Estadistas, que não abanam nem são deixados abanar por causa de uma dívida de cinco mil euros à segurança social, apesar de paga, depois, em cumprimento de “obrigação natural”.
 
Senhor Primeiro-Ministro:
 
Mostre, sff., a nota de liquidação dos seus impostos aos portugueses e governe até ao termo do seu mandato.
 
Entretanto, se puder, faça um exame de consciência sobre o que está melhor e o que está pior em Portugal desde 2011, e pense se tem um programa político que traga um rasgo novo ao País, em que o País confie e esteja disposto a sufragar.
 
Enquanto isso não acontecer, continuarei a ser seu crítico, sem embargo de defender aquelas que devem ser as regras do jogo, ainda que seja para discordar de si, pois acredito ser esta a política que vale a pena.

sexta-feira, 20 de fevereiro de 2015

(in)Dignidade

A dignidade é um bem de nascença. A dignidade é sempre individual, antes de ser colectiva. A dignidade é sempre condição de cada pessoa, antes pertencer à comunidade. A dignidade é sempre inalienável, antes de ser reconhecida. Não há procuração civil ou mandato político que confira a dignidade de alguém a outrem.
 
Coisa diferente é o dever de interpretar e defender a dignidade dos outros perante uma ofensa. Não perante uma confissão. Qual foi o português agredido pelas declarações do Sr. Junker?
Quem é Portas, Passos, ou Costa, para se indignarem ou exultarem com o Presidente da Comissão Europeia, em nome da minha dignidade, em nome da dignidade de cada português?
 
Quem são Portas, Passos, ou Costa, para tomarem nas suas mãos o poder de refutarem ou consentirem uma contrição, a cada um de nós e a Portugal inteiro? Quem assim procede, atirando a questão para o relvado político-partidário, em vez do respeito de devolve-la a todos e a cada um, é indigno de abrir a boca.

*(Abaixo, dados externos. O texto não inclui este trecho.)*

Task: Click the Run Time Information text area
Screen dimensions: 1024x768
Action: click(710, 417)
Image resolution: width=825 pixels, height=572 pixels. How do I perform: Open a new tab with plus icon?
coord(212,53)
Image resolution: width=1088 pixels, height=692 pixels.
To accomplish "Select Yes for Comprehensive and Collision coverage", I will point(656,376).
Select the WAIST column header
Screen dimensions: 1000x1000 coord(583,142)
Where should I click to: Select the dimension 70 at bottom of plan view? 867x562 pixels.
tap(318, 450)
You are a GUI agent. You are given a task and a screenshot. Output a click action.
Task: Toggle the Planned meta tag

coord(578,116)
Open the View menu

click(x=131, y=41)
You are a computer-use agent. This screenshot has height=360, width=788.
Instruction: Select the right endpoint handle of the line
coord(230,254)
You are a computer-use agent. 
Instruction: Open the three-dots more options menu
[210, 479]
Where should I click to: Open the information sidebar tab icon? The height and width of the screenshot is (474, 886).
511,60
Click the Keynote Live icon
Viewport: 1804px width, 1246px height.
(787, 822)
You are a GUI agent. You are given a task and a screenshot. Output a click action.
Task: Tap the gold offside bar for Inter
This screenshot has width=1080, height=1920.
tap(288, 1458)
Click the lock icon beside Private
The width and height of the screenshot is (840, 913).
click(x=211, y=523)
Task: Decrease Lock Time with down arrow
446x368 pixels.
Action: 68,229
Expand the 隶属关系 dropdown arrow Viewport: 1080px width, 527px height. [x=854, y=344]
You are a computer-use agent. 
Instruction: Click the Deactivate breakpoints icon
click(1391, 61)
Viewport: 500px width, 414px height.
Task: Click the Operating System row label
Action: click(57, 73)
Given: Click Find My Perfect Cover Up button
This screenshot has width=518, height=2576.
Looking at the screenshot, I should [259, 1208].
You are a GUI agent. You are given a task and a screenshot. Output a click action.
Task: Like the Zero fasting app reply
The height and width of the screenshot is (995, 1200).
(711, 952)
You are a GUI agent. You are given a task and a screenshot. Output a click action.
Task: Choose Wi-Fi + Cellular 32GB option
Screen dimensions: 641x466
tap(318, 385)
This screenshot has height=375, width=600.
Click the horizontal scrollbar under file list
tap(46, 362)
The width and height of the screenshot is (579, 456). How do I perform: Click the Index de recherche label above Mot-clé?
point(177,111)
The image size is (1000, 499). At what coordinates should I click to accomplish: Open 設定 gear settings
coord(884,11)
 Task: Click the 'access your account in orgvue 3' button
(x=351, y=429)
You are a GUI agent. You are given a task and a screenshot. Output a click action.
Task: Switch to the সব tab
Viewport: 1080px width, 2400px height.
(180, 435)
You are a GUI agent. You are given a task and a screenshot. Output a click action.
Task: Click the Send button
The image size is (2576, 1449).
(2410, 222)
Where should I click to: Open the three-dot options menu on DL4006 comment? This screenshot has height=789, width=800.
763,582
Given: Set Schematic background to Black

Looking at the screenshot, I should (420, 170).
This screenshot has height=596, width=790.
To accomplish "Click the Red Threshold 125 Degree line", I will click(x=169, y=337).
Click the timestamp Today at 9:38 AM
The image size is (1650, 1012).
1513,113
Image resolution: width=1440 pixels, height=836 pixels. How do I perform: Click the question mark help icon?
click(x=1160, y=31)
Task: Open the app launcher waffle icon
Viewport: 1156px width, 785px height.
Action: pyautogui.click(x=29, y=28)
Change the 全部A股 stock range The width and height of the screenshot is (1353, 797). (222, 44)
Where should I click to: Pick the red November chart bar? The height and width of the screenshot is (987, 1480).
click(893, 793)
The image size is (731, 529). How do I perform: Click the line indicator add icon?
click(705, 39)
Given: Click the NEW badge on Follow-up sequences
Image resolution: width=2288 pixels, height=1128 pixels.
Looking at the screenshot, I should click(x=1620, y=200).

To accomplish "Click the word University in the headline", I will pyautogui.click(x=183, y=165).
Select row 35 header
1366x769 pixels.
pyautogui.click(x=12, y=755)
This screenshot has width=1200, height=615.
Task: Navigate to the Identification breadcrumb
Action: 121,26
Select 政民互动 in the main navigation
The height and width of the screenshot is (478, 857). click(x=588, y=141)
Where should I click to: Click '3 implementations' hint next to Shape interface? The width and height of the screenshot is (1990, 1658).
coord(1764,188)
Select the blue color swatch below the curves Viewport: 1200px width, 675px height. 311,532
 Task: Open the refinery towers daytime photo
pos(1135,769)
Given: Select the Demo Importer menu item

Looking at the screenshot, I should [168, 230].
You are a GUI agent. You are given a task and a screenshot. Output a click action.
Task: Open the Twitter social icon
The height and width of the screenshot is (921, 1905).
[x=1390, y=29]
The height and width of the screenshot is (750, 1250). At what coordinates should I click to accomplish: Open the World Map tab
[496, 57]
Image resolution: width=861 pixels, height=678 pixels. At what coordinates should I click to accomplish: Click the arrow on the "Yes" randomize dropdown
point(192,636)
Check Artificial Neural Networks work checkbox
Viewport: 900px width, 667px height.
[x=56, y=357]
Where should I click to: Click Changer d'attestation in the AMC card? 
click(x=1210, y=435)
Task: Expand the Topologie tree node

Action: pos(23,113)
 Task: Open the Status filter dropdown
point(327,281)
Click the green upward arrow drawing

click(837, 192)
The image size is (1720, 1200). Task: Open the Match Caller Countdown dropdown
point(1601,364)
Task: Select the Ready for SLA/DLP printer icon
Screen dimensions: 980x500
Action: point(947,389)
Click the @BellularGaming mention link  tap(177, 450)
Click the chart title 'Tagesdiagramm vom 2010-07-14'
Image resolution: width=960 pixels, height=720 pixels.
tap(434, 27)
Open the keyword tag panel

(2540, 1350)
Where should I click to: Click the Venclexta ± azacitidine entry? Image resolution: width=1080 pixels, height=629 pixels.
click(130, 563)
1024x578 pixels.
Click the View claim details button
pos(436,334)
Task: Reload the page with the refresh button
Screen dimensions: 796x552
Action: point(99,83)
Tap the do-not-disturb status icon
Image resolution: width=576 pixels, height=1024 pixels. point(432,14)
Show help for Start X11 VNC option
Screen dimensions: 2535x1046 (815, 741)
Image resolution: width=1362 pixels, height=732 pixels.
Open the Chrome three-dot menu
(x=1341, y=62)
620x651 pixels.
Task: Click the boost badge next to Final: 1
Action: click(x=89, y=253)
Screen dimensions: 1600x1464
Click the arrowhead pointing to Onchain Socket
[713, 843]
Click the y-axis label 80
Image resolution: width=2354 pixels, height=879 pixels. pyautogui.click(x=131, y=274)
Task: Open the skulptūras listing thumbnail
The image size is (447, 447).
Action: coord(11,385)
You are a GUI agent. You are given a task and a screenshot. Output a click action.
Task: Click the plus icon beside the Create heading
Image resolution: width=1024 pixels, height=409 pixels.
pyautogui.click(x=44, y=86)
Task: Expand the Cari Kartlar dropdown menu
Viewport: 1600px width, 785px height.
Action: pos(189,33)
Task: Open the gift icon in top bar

segunda-feira, 16 de fevereiro de 2015

Europa - o tempo é breve

 
Parece que não há maneira da nomenklatura europeia perceber que, quer chegue a acordo com a Grécia, quer não, vai ficar a perder.
 
Com acordo, a UE perde menos. Sem acordo, os danos tornam-se incontroláveis para a Europa inteira.
 
Faltam políticos capazes de ver largo e longe, em vez de comissários que só conseguem ver ao perto e estreito.
 
A esta hora, o problema já não é uma questão de engenharia financeira, de execução de um programa de assistência, ou sequer, de uma nova adenda, com um plano específico de apoio ao investimento. É política. É geopolítica. São razões dos Estados soberanos. São razões da União Europeia. 
 
A esta hora, o problema é que os céus da Europa já estão cheios de abutres.
 
P.S. 
O reembolso antecipado de Portugal é uma boa notícia. Mas uma Maria Luís frígida com Varoufakis não fortalece a posição portuguesa e cava mais fundo sobre o estado de necessidade grego. É triste.

sexta-feira, 6 de fevereiro de 2015

Saúde - tolice sobre a desgraça alheia

A propósito do acordo que o Governo celebrou com o Infarmed e a Gilead para comparticipar os medicamentos dos doentes com hepatite C, vimos por aí um esdrúxulo deputado da maioria escrever um post em que se diz "emocionado" com a notícia.
 
Não se bastando com excitação do momento, este mandatário, especialista em saúde, avança, jubiloso, com um “sentido abraço solidário a todos”, para depois rematar, triunfante, na “certeza que hoje acordaram com um enorme sentimento de esperança no futuro”.
 
Era bom que alguém dissesse a este infeliz babado que o dever não se adorna. Cumpre-se. E que o respeito pelos doentes não se proclama. Exerce-se. E que é de péssimo gosto não ter sobriedade nem discrição perante dramas humanos em que o Estado é convocado por obrigação.
 
O Sr. Deputado Baptista Leite não deve ter noção de nada disto, ou não vinha com uma prosa que é de dar vómitos a um porco.

quarta-feira, 28 de janeiro de 2015

António Vitorino está a gostar

Só hoje pude ver, ouvir e apreciar a linguagem gestual de António Vitorino, ontem, na SIC/N, quando instado sobre a hipótese dele próprio para Belém.
 
É notória a "diferença crescente", relativamente à primeira reação, há semanas. É indisfarçável que António Vitorino está a gostar, e a gostar cada vez mais, da ideia de ser candidato presidencial.
 
Isso é bom. É bom para ele. É bom para o PS.
É bom para a Democracia que existam várias pessoas aptas, capazes de debater e servir com gosto as Instituições que nos representam.